А еще город шумел. Не оружейной пальбой, правда. По-простому: грохоты, лязги, трески. Крики, опять же, причем не слишком человеческие. То есть кричали, скорее всего, люди, но не слышалось в их голосах ничего осмысленного или хотя бы членоразборного.

Генеральская усадьба тоже погромыхивала. Местами. С крыши над галереей плохо было видно, что происходит во дворе: мешала вычурная балюстрада карниза, а подходить ближе как-то не хотелось. Гораздо практичнее дать немного воли воображению и представить, что Шамшат с Серегой, должно быть, выбрались на свет божий и мечутся сейчас меж оставшихся статуй и кустов, переворачивая по ходу и то и другое. Где-то поодаль Анжелка явно пробует выбраться из запертой комнаты, разнося вдребезги домашнюю утварь, а в новомодном интерьере из стекла и стали Афанасий Аристархович глазами снулого судака смотрит на дверь, поджидая новую жертву…

– О чем задумался?

Мы еще и болтать сейчас будем? А впрочем, почему бы и нет?

– Да так, о разном.

– Жалеешь?

– Кого?

Блондин пожал плечами:

– Тебе виднее. Но жалеешь, это точно.

Дом, превращающийся в руины? Ага. Печальное ведь зрелище. Хотя это началось не сегодня и не вчера, а давным-давно, может, еще до моего рождения. И то, что происходит сейчас, всего лишь закономерный итог естественного цивилизационного процесса.

– Здесь было здорово. Могло бы быть.

– Твоими стараниями?

Не хочу хвастаться, но всю свою жизнь… Ладно, всю свою сознательную «взрослую» жизнь я потратил на этот комплекс сооружений, чтобы привести его в порядок. И у меня даже получалось. Если не мешали.

– О них лучше забыть. Обо всем. И сразу.

– Почему?

Любопытный, зараза. И смотрит так заинтересованно, так искренне, что посылать – неудобно. Невежливо. Стасик же хороший мальчик, воспитанный.

– С полудня я здесь больше не работаю.

– Уволился?

– Уволили.

– За что?

Понимаю, делать нам все равно нечего, только ждать, как говорится, у моря погоды, но вопросы уж слишком настойчивые.

– Это имеет значение?

– Плохо работал?

Он меня подначивает, совершенно явно. Вот только на что? На откровенность? Так мне скрывать нечего.
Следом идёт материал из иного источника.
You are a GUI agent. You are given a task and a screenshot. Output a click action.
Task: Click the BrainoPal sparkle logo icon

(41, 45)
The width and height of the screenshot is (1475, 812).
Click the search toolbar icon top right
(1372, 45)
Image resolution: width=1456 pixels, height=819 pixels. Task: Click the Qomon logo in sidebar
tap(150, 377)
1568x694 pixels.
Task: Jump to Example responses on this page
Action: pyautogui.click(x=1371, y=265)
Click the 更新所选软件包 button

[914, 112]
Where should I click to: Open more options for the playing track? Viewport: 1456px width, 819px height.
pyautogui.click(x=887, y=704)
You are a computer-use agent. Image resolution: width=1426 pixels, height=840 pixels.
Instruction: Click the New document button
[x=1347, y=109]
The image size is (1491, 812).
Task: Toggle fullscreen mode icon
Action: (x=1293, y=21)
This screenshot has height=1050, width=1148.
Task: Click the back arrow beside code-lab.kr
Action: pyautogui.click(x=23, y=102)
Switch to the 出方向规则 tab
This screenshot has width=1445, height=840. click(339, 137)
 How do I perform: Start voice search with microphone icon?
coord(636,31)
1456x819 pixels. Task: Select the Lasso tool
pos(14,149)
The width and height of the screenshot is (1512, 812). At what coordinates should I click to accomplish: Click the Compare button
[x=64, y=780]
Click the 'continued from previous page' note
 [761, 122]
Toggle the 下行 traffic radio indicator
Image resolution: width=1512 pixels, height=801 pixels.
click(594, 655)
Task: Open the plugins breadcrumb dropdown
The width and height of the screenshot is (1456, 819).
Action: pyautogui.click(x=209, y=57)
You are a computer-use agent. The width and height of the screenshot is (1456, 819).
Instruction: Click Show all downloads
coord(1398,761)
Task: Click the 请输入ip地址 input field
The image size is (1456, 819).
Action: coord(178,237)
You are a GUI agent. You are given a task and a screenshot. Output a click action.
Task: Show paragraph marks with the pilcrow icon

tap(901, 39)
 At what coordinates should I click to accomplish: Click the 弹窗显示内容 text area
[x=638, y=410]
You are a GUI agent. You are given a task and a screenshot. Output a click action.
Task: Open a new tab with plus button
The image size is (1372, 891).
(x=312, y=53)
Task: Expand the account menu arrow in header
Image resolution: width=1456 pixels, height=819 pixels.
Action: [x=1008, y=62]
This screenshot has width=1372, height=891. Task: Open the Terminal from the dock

– О качестве моей работы речи не было.

– А о чем – было?

Ааа, они все плохие, они меня обижали, не давали заниматься самоуправством… Тьфу. Хозяин у хозяйства есть? Есть. А значит, всегда и все решает только он.

– Перестал приходиться ко двору.

– Поругались?

Вот чего никогда со мной не происходило, так это ругани. С обеих сторон.

– Просто время пришло.

– Или соперник?

Называть Пургена таким красивым словом было бы нечестно. Нечестно – для меня. Какие мы соперники, если игра идет в одни ворота?

– Уступил ему?

И не пытался барахтаться. Зачем зря тратить силы?

– Тебе-то что?

– Да вот пробую понять, какой ты.


Ну и занятие он себе нашел… Лучше бы в города поиграли, право слово. Более продуктивно для мозгов было бы.

– Обыкновенный.

– Ага.

Что я слышу? Сомнение? Нет, снова подначивает, и я на это больше не куплюсь.

– Не веришь?

– Причин нет. Хотя… – Он посмотрел куда-то вдаль, потом снова повернулся ко мне лицом. – Ты с техникой вообще как, дружишь?

– С которой?

– Электронной, например.

– С компом, что ли?

– Ага.

– Внутрь лезть не стану, только в крайнем случае. А с программами обычно справляюсь.

Блондин прищурился:

– За новинками сетевыми следишь?

– По мере возможностей.

– Аватара делал?

Странный вопрос. Вернее, вся последовательность. И давно бы следовало дурацкий разговор прекратить, но я парню вроде как обязан. Да, жизнью, как бы громко это ни звучало.

– Начинал.

– О! А почему бросил?

Живой и непосредственный интерес. Можно подумать, занудная программа – его детище и любой, кто не проникся и не оценил… А собственно, откуда он уверен, что я именно бросил это занятие?